Morgen-Duchesne family. Collection

Bijkomende meta info

This collection contains 14 photocopies of documents : regarding the interment of Moszek Morgen in the Saint-Gilles prison and the Fort of Breendonk, regarding the trial against Suzanne Duchesne who tried to bribe a Sicherheitspolizei-Sicherheitsdienst member to liberate her Jewish husband Moszek Morgen and a prewar work permit for Moszek Morgen. The collection also contains three photos of Moszek Morgen, including one with an unidentified woman, presumably his wife Suzanne Duchesne.
LODS Marianne, It's been a long, long time, s.l., 2013.
Morgen-Duchesne family
German, Dutch, French
Digitally stored at Kazerne Dossin
Marianne Lods, Private collection, USA
20 digitised images (photocopies of 14 documents and 3 photos)
A photo of Moszek Morgen from this collection was used to complete the "Give Them a Face" portrait collection (KD_00017).

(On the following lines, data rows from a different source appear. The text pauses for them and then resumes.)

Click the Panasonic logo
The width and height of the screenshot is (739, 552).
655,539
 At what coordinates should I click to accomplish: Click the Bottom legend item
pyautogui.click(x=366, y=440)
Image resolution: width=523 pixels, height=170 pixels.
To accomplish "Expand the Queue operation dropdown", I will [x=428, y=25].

Moszek Morgen was born in Kielce, Poland, in 1912. He became a mechanic, later a jeweler, and in 1928 he emigrated to Lüttich (Liège/Luik), Belgium, to work in his uncle’s bike shop. In the 1930s Moszek moved to Anderlecht, where he married Suzanne Duchesne, a non-Jewish Belgian artist. Their son Serge Morgen was born in 1939. On 9 May 1942, Moszek Morgen was arrested at a café by the Sicherheitspolizei-Sicherheitsdienst and interned in the prison of Saint-Gilles, Brussels. He was transferred to the Fort of Breendonk on 13 June 1942. That same month, his wife Suzanne Duchesne was convicted by the Oberfeldkommandantur in Brussels to three weeks in prison for trying to bribe a Sipo-SD member to free her husband. After her release, Suzanne continued her resistance activities. She forged IDs for, among others, American and British pilots shot down over Belgium.

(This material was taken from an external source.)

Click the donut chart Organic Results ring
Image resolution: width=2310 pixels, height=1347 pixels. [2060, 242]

On 15 January 1943, Moszek Morgen and 36 other Jewish prisoners were transferred from the Fort of Breendonk to the Dossin barracks. Later that same day, Moszek and his companions were deported from the barracks in Mechelen to Auschwitz-Birkenau via transport XIX. He did not survive deportation. Just two months earlier, in November 1942, his wife had given birth to their daughter Michele Nadine Morgen. Suzanne Duchesne and both her children survived the war. In 1947, she married the American stockbreeder Jacob Kaplan, whom she had met not long after the liberation of Belgium. The couple first settled in Brussels and in 1949, their daughter Marianne was born. Jacob Kaplan, Suzanne Duchesne and the three children – Serge, Michele and Marianne – emigrated to the United States in 1949. In 2006, daughter Marianne Kaplan (married Lods) visited the former Dossin barracks in Mechelen and in 2013 she published her parents’ war story.
The copies of these documents were gathered by Marianne Lods-Kaplan, daughter of Suzanne Duchesne and Jacob Kaplan, while researching her parents' war story. A book on the subject was published in 2013.